90 Years Ago: Revelstoke Review, Sept. 5, 1929

The first showing of talking moving pictures was witnessed at the Province Theatre on Sept. 2 when a steady stream of theatre-goers attended from the first showing at 2:30 p.m. until closing at 11 p.m. The feature picture was In Old Arizona.

80 Years Ago: Revelstoke Review, Sept. 8, 1939

Revelstoke citizens heard the decree of war on Sunday, Sept. 3. Some residents stayed up to hear the announcement from British Prime Minister Chamberlain at 3 a.m. In the afternoon, Canadian Prime Minister William Lyon Mackenzie King declared that Canada was also at war against Germany. Locally, “D” company, Rocky Mountain Rangers went on active home defence duties. Over a dozen ex-servicemen were also placed on guard duty at points in the immediate district.

70 Years Ago: Revelstoke Review, Sept. 8, 1949

Two Revelstoke boys, Hans Hansen and Kenny Granstrom, met in the finals on Sept. 5 in the annual Labour Day Golf Tournament, with Hansen emerging as the winner. He was awarded the Hotel Keepers’ Cup. The Donaldson Cup for ladies’ open competition was won by Doreen Hannah, of Vernon.
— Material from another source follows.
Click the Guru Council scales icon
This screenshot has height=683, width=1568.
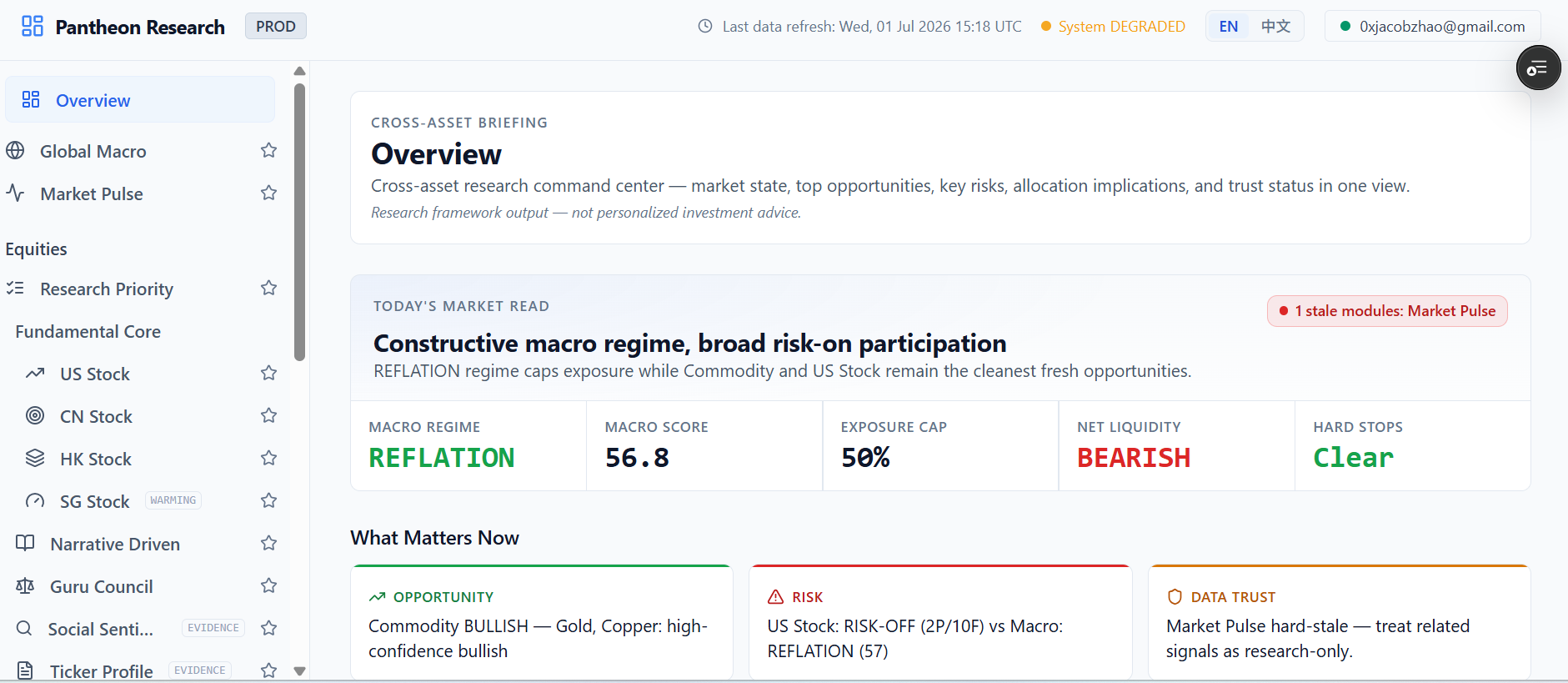25,586
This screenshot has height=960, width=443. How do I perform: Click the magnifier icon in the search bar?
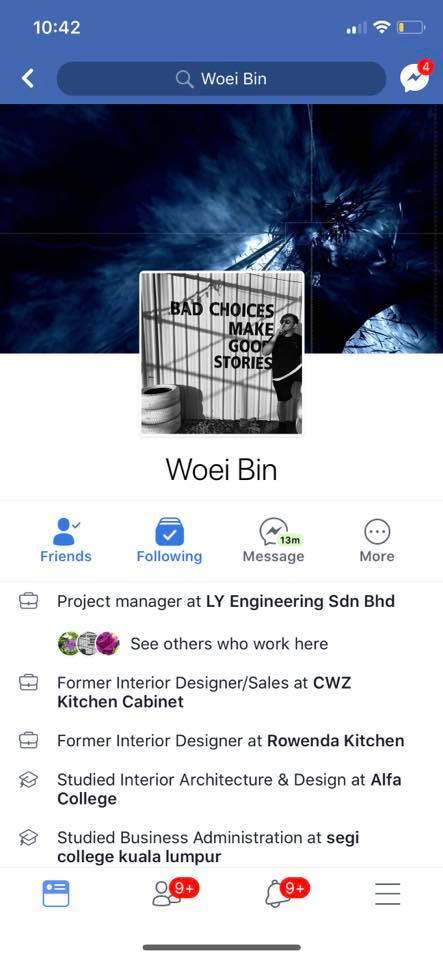click(x=184, y=79)
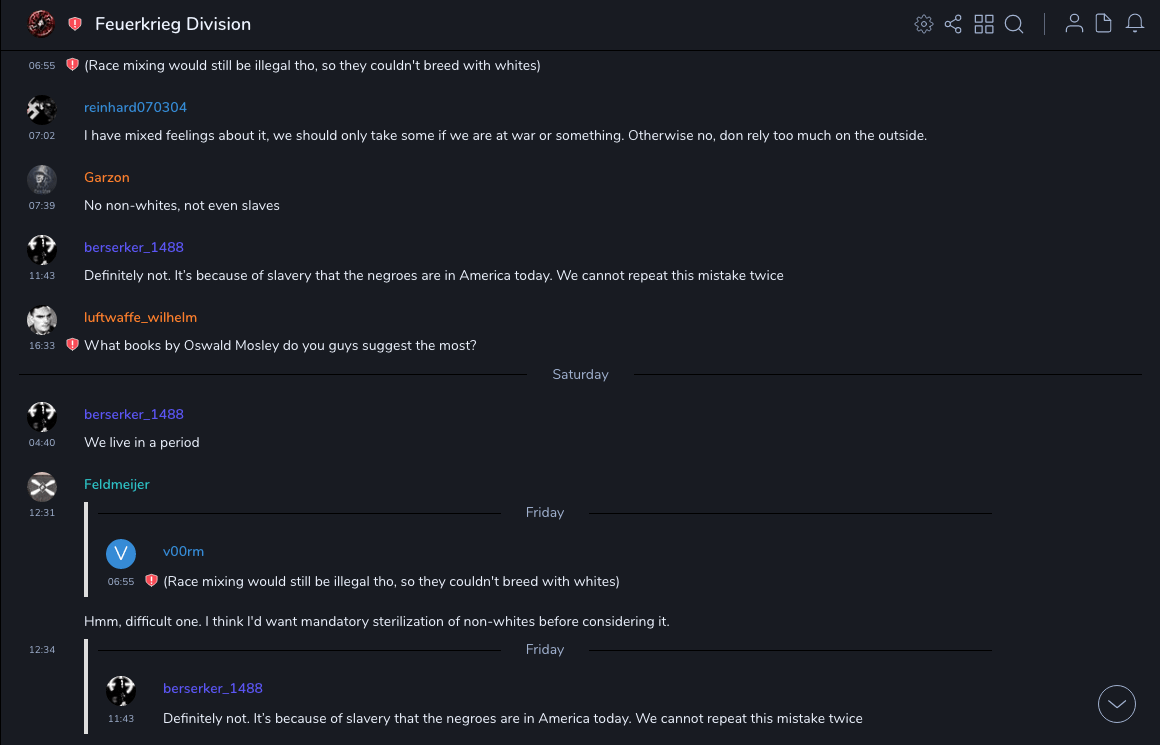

60 Years Ago: Revelstoke Review, Sept. 3, 1959

Tenders have been called by School District No. 19 for the razing of Central School, which was badly damaged by fire on June 2. The old school was built in 1902. Plans are being made for the building of a seven-room addition to Mountainview School, which was then located on 10th Street, on the site of the current Revelstoke Secondary School.

40 Years Ago: Revelstoke Review, Sept. 5, 1979

A report on elementary school facilities recommended the closure of Selkirk School, on Sixth Street East. Major structural costs required to upgrade the building made it impractical to continue to operate the school. The study was referred to the Management Committee of the School Board.

30 Years Ago: Revelstoke Times, Sept. 6, 1989

Revelstoke Rotary Club prepared to allow women to become members for the first time in its 60 year history. President Terry Ferguson said opening club membership to women will better reflect Revelstoke’s business and professional communities.

20 Years Ago: Revelstoke Times Review, Sept. 8, 1999

The North Columbia Environmental Society was formed to work on finding solutions to local environmental issues.